A joint team from the University of Antananarivo, Duke University, University of Massachusetts, Brooklyn College and Midwestern University led an expedition to this cave site in October 2014. Cave divers Phillip Lehman and the Dominican Republic Speleological Society dive team helped us find a treasure trove of subfossils.
Lemur skulls, as they were found in the cave, with a scale marker. (Photo courtesy of Phillip Lehman and Pietro Donaggio-Bitner)
Only a preliminary survey has been made of Aven Cave to date, but it is clear already that it is one of the richest subfossil sites ever discovered in Madagascar. The initial list of animal specimens found in the cave includes three genera of extinct lemurs (Pachylemur, Mesopropithecus, and Megaladapis) as well as one species of a living form, Lemur catta, the familiar ring-tailed lemur. In addition to the primates there are abundant specimens of bats (Hipposideros), carnivores (the extinct fossa Cryptoprocta spelea as well as a smaller, still living species, C. ferox), two species of rodents, an extinct pygmy hippopotamus, crocodiles, turtles, and two bird species including the extinct elephant bird Mullerornis.

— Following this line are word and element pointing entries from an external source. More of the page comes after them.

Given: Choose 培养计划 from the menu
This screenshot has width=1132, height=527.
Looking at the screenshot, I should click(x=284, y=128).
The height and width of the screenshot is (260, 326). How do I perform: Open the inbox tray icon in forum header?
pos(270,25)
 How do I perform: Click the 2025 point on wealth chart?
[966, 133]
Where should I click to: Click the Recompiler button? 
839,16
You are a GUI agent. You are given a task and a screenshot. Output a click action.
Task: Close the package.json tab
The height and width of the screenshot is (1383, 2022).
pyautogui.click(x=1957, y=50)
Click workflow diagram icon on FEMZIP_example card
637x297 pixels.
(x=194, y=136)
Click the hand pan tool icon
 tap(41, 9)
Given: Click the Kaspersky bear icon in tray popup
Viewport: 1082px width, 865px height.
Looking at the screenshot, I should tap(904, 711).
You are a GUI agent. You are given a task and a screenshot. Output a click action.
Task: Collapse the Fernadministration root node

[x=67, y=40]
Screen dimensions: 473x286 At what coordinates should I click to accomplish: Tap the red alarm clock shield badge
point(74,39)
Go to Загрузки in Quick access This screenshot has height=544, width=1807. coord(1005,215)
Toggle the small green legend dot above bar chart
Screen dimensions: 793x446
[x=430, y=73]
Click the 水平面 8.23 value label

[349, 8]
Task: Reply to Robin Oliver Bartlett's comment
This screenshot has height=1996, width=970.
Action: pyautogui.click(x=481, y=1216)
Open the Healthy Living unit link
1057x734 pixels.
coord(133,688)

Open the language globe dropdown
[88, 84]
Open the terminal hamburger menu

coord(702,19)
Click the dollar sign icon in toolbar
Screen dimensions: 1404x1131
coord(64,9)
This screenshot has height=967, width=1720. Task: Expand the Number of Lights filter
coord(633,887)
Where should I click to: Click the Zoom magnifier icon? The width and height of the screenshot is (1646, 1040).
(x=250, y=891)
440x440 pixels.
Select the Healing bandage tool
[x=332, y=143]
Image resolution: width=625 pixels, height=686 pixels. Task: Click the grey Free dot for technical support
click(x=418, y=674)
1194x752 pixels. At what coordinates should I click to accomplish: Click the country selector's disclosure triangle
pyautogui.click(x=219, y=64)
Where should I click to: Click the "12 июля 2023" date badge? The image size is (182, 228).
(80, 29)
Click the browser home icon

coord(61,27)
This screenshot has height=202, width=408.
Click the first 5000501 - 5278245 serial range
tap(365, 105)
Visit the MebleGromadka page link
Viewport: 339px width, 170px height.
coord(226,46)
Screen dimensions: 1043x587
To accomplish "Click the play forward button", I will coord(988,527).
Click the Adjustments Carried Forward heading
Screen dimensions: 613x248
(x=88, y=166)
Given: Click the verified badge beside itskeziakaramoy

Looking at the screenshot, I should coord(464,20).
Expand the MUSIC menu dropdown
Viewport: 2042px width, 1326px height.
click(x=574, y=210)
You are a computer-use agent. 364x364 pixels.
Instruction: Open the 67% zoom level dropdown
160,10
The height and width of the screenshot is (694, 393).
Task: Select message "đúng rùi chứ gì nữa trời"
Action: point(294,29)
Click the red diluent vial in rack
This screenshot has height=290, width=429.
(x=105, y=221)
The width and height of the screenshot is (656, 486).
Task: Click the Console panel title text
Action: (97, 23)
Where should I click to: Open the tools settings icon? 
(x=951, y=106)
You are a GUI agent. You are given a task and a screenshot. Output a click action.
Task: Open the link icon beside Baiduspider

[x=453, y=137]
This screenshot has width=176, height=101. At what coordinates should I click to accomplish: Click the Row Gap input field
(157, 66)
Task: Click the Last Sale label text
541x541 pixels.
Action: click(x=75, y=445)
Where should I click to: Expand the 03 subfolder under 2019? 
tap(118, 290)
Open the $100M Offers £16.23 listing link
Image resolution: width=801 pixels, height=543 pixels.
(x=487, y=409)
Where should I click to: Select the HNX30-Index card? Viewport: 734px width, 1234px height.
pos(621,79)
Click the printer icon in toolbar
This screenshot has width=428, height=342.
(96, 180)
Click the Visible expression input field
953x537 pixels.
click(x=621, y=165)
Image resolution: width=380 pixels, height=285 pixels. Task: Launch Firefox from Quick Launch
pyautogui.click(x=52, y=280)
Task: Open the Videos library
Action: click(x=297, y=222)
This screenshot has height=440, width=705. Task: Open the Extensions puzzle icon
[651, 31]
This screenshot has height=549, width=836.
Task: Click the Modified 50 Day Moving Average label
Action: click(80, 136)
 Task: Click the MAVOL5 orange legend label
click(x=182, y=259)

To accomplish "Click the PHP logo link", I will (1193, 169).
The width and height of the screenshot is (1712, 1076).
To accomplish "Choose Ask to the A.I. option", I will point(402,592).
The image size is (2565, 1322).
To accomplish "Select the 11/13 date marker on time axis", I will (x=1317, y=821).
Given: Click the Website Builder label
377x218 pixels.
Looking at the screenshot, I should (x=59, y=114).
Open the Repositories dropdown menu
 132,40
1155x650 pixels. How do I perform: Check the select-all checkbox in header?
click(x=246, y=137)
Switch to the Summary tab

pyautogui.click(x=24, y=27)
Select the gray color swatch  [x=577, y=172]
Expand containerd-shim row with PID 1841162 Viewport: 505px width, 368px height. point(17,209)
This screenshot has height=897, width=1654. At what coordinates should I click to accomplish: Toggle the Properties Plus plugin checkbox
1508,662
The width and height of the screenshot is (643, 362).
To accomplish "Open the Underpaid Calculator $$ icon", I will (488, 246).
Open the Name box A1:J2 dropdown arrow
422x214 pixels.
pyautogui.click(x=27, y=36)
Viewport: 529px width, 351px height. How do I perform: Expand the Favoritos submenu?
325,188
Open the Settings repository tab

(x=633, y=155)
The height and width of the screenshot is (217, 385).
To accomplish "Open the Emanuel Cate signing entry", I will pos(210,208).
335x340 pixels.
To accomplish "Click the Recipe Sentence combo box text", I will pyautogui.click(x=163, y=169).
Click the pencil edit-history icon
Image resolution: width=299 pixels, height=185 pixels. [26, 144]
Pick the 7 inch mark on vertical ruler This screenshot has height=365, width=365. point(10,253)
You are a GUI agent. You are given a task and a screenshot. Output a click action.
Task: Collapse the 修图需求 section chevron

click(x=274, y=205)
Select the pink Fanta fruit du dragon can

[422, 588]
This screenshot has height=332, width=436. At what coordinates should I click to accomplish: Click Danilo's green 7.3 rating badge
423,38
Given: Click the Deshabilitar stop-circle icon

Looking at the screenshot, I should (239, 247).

Not only is there a diverse assembly of species coming from Aven Cave, the sample is also abundant, with many species represented by multiple specimens. Many specimens appear to be complete or nearly complete skeletons.
The expedition was aided by Mr. Lovasoa Dresy, the director of Tsimanampetsotsa National Park, and was generously supported by the National Science Foundation and the National Geographic Society.